The classic is not a totem, but rather a field of experimentation. The classic is the canvas on which to vary, invent, modify and stage a new vision. It is the base to manipulate, subvert, change and destroy (if necessary). This is why Guillermo Del Toro’s Pinocchio (from 4 December in theatres and from 9 December on Netflix) is a masterpiece of style and a magnificent betrayal.
Del Toro thinks with his eyes before he even thinks with his brain, and for his (first) stop-motion animated film, he worked like a true film director. He brought together talents and coordinated them towards a single vision – that of a puppet world in which Pinocchio is the only one who doesn’t have strings.
Rethinking Pinocchio
The aim was to revolutionise everything and overturn the original story of a puppet who dreams of becoming a real boy, and in order to do so must become obedient, stop telling lies, go to school and behave like everyone else. Collodi’s story dates back to the 19th century, but the idea of order it conveys seems to have come out of a fascist precept. Therefore, Del Toro’s film does not encourage people to conform – on the contrary, it is a hymn to disobedience, to the non-aligned and to those who do not respond to any authority. That is why the idea of setting the story in Fascist Italy is perfect. In the period of maximum conformism, there is a character that no one can control.
The film starts in Italy, with the usual Tuscan landscapes as imagined by foreigners, but then it increasingly descends into the gothic. The environments, places and buildings slide towards the threatening, the unreassuring and the openly hostile – the rationalist palace in which the children are trained to the utmost obedience, i.e. to become soldiers, is fantastic and cartoonish.
Gris Grimly’s work
The character design is the best part of the film, and it was curated by Gris Grimly, a children’s book illustrator who, between 2000 and the present day, has become famous for his style that combines the disturbing and the unsettling with the cosy and the comforting – a way to introduce children to the dark world, through a drawing style and ideas that create the perfect mix of repulsion and attraction for the unusual.
Among Grimly’s earliest works was indeed an illustrated volume of Pinocchio, for which he had conceived a completely new design. The puppet is not a polished and cleaned-up product as tradition dictates and as Disney later imitated, but rather a sketch of a wooden human being, created with fury and rage by a drunken Geppetto, mourning the death of his real son on a rainy night.

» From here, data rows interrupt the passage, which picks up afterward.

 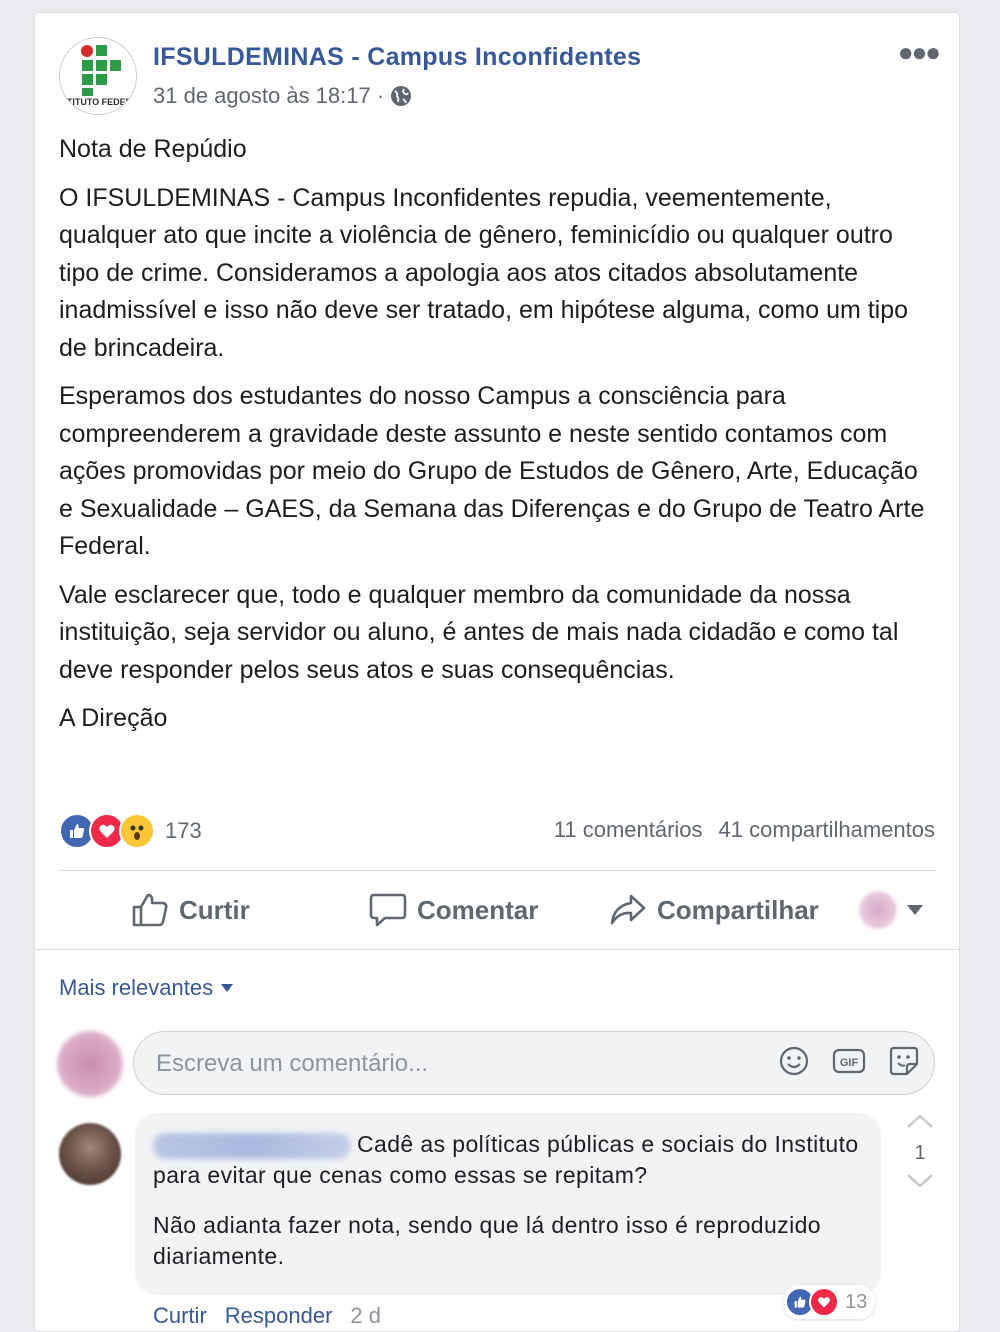 What do you see at coordinates (456, 1064) in the screenshot?
I see `comment-input` at bounding box center [456, 1064].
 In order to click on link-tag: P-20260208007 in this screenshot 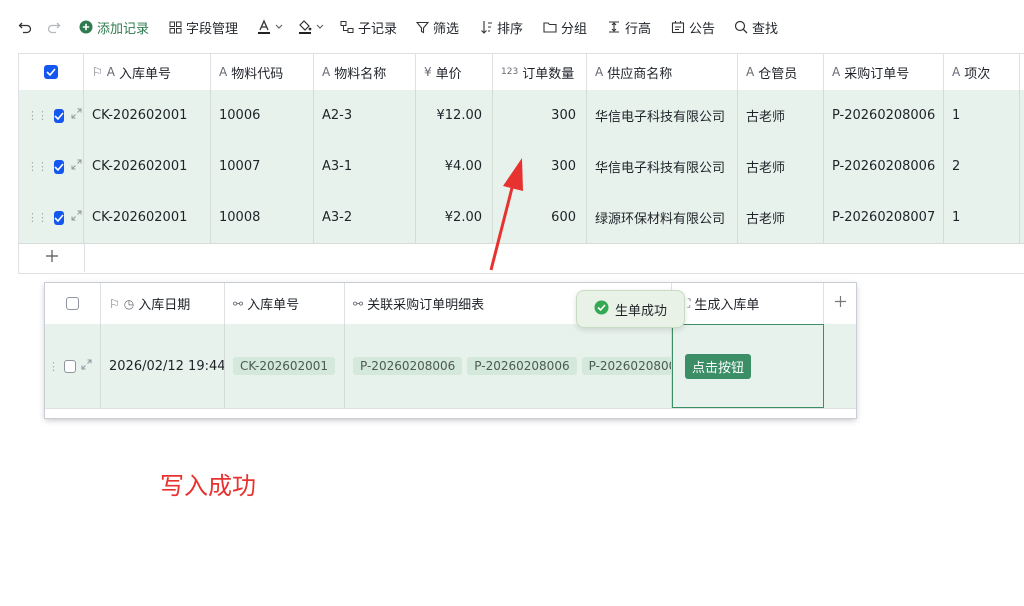, I will do `click(626, 366)`.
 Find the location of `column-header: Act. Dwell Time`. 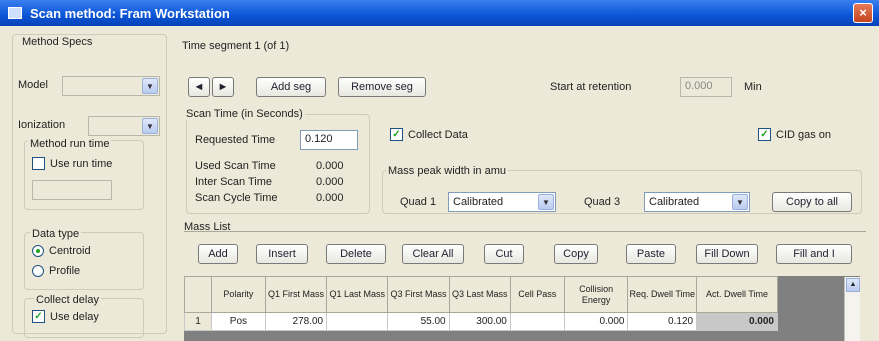

column-header: Act. Dwell Time is located at coordinates (737, 294).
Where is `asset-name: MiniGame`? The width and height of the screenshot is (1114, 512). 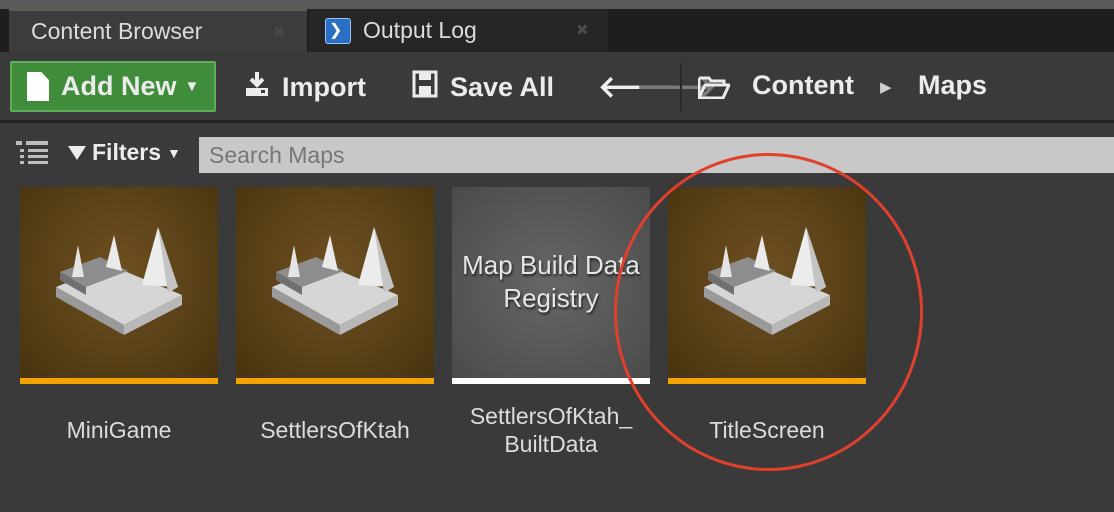
asset-name: MiniGame is located at coordinates (119, 430).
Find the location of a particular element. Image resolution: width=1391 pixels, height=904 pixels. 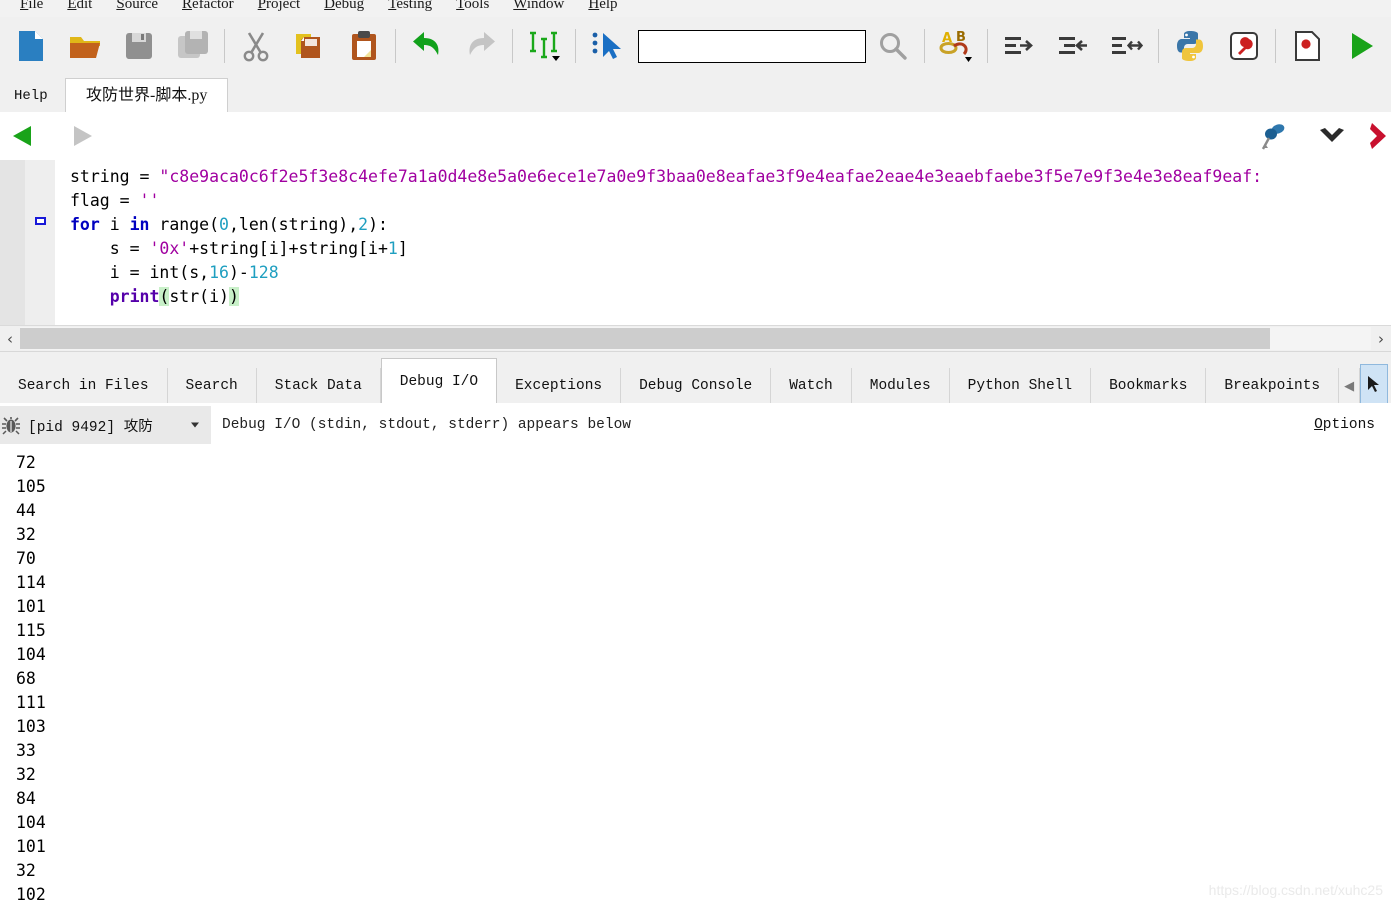

pin-icon is located at coordinates (1274, 136).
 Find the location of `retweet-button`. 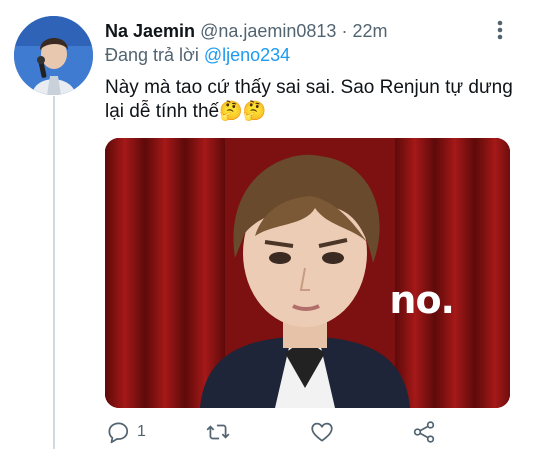

retweet-button is located at coordinates (218, 432).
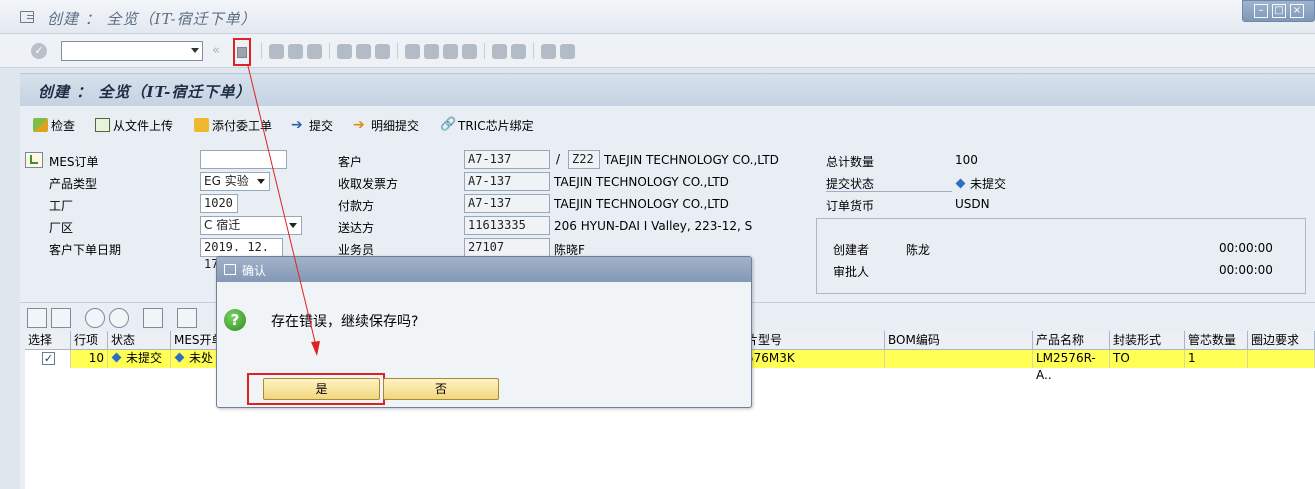 This screenshot has height=489, width=1315. What do you see at coordinates (450, 51) in the screenshot?
I see `next-page-icon` at bounding box center [450, 51].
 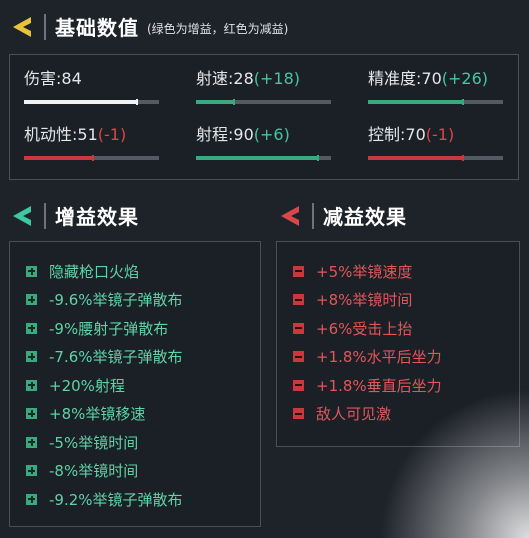 I want to click on effect-text: -5%举镜时间, so click(x=94, y=442).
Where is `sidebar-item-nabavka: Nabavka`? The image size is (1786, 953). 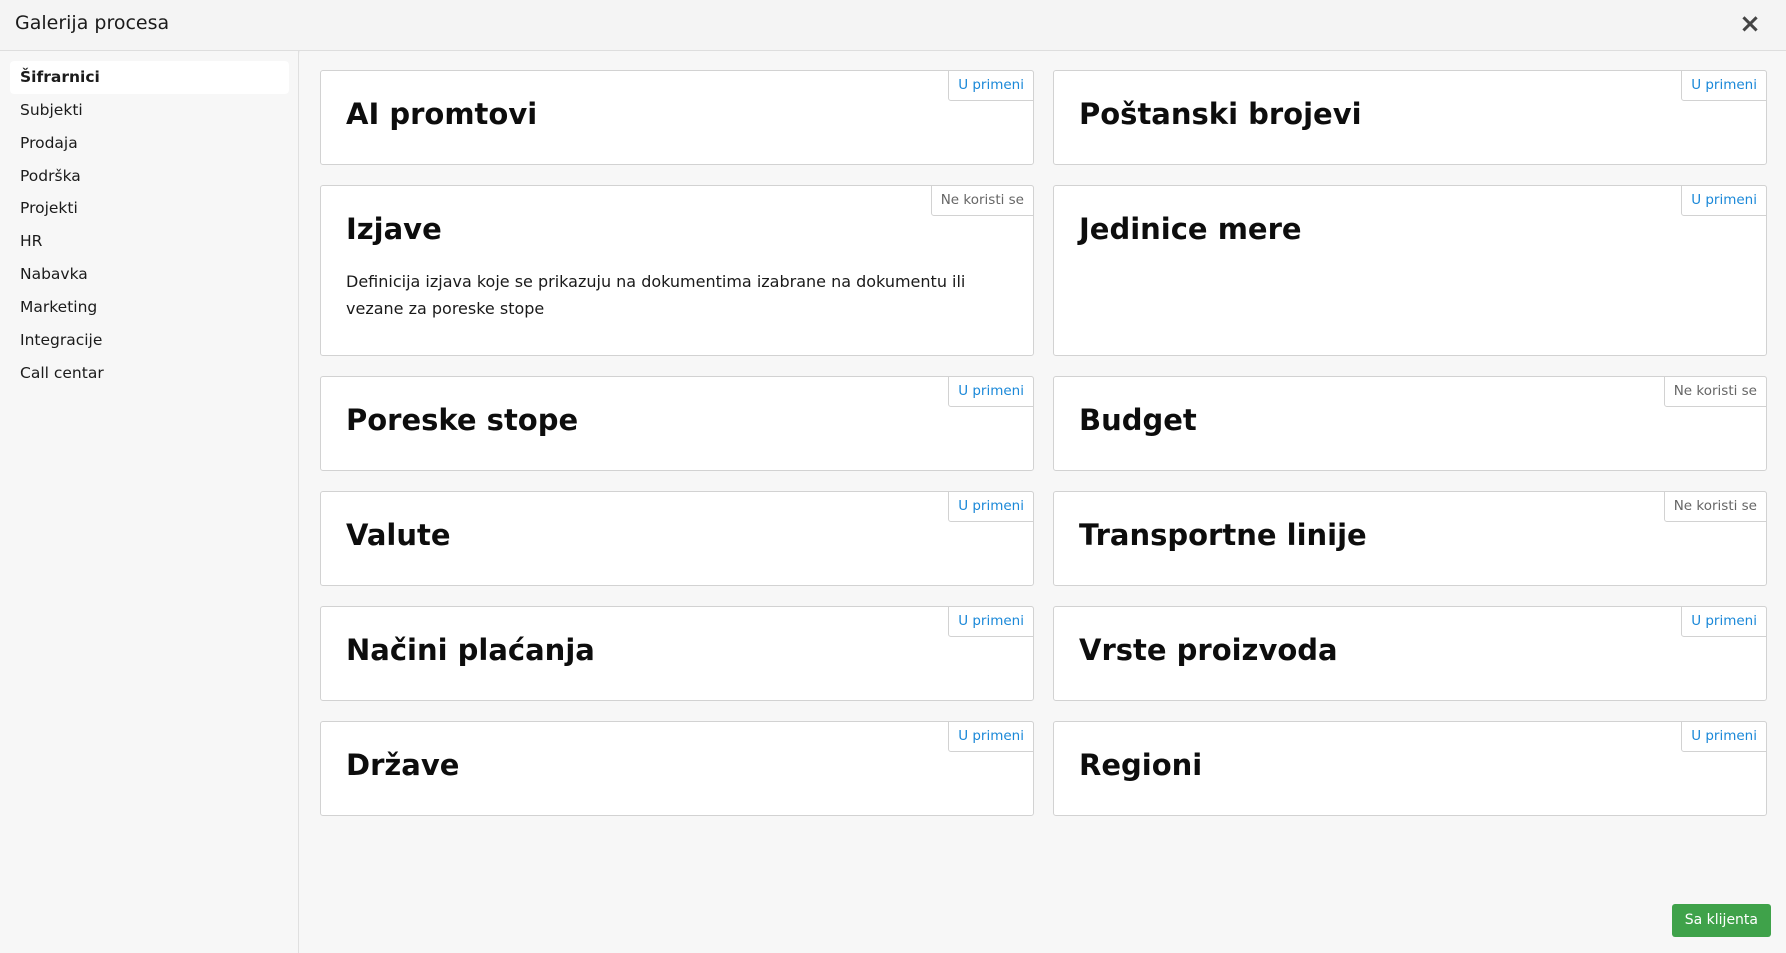
sidebar-item-nabavka: Nabavka is located at coordinates (150, 274).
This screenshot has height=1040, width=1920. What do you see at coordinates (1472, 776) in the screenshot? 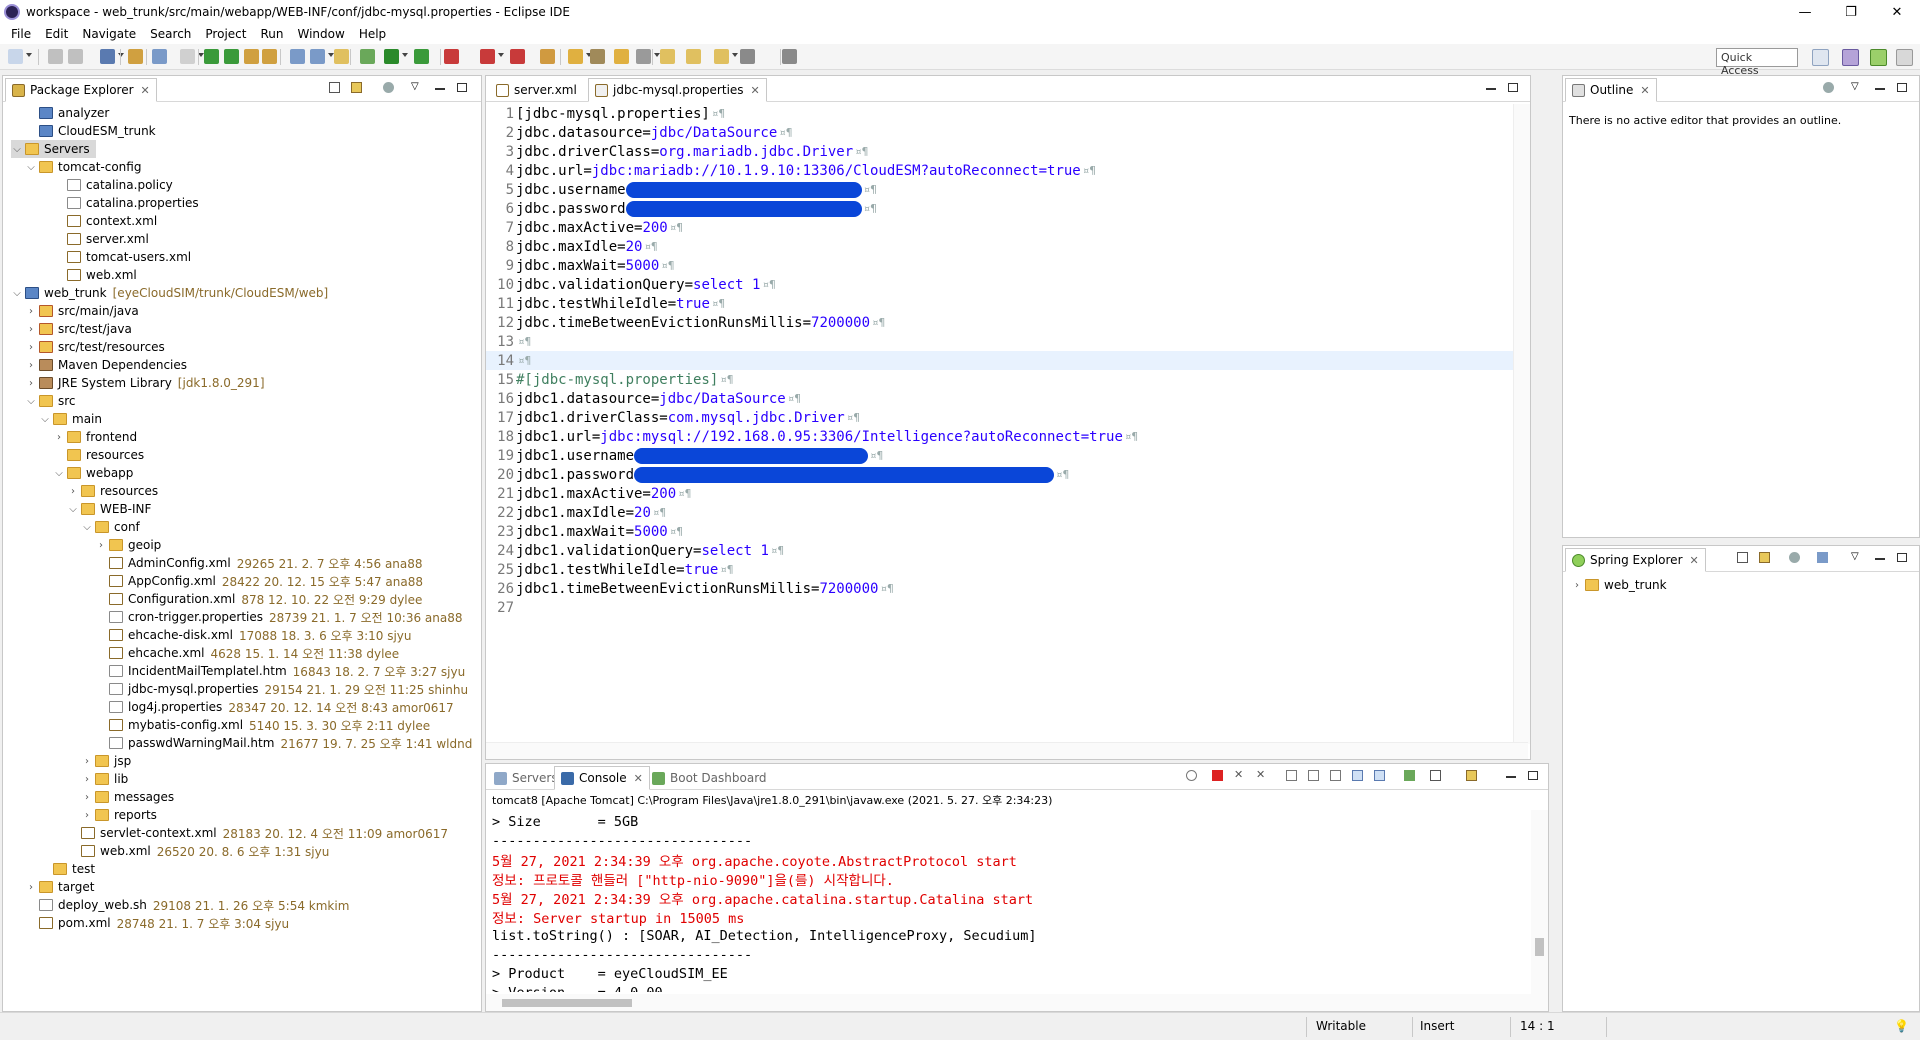
I see `open-console-icon` at bounding box center [1472, 776].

Bearer of chaos, a goblin with a broad smile, a madman’s face and protruding nails, spider-thin legs and only one ear. He looks much more like a log of wood than a puppet in a world where humans themselves are drawn (or rather “modelled”) as if they were made of wood. From Geppetto to the hierarchs, the characters all look carved out of wood, they are all made of the same material as him, only he seems closer to the rough wood than they are. Wilder, even.
Pinocchio as a story of death
These are ideas that go hand in hand with a plot in which Pinocchio, a bit like in the original novel, goes back and forth from a realm of the dead that is also conceived in an unpredictable way for an American film, drawing on poor New Age imagery (reminiscent of the cover of a meditation book) reworked by the refined style of Gris Grimly, with masked chimeras acting as fairies and skeleton-bodied rabbits carrying coffins when they are not busy playing cards.
The afterlife is covered in coffins and therefore in wood – just like the crucifix that Geppetto is working on and which, precisely because of the material it is made of, Pinocchio mistakes for a fellow character. Divine and earthly, institutional and rebellious, all of the same material.
Obviously, Grimly is not the only talented artist involved in dismantling and reassembling the story of Pinocchio. There is also Patrick McHale, the genius behind the animated series Adventure Time and then another (very sick) series that can be found on Netflix: Over The Garden Wall. He, too, is all childish imagination with a dark soul, and in the script he has written, even the fundamental assumption of Pinocchio is turned inside out to turn his own weapons against this story.
Guillermo Del Toro’s Pinocchio is in fact no longer a struggle towards life, the story of a puppet trying to become human, but rather a story full of death. Death is everywhere, starting from Geppetto’s real son who died right at the beginning of the film, to a finale that goes beyond the end of the characters’ adventure to show their serene departure due to old age. All with a tone that, in the best Del Toro style, knows how to combine opposites – the funereal and the joyful, that idea typical of Mexican culture according to which the passage to the world of the dead is not a tragedy.
Even a marginal character like the Fox (who in this version plays the role of Mangiafuoco) looks like a human spark of fire. Beside him, as a helper, is a monkey blind in one eye who, just like Pinocchio, is more like a sketch of a living being. The best description of this strange meeting point of different moods, in the end, was given by Grimly himself in an interview with the online magazine Inside the Magic: “I grew up wanting to illustrate comic books. But I found myself in a career as a children’s book illustrator instead. So I had to adapt. I guess my style was developed because I had comic book influences that I altered to fit in the confines of what is appropriate for young ages. That is why I have a dark yet whimsical style.”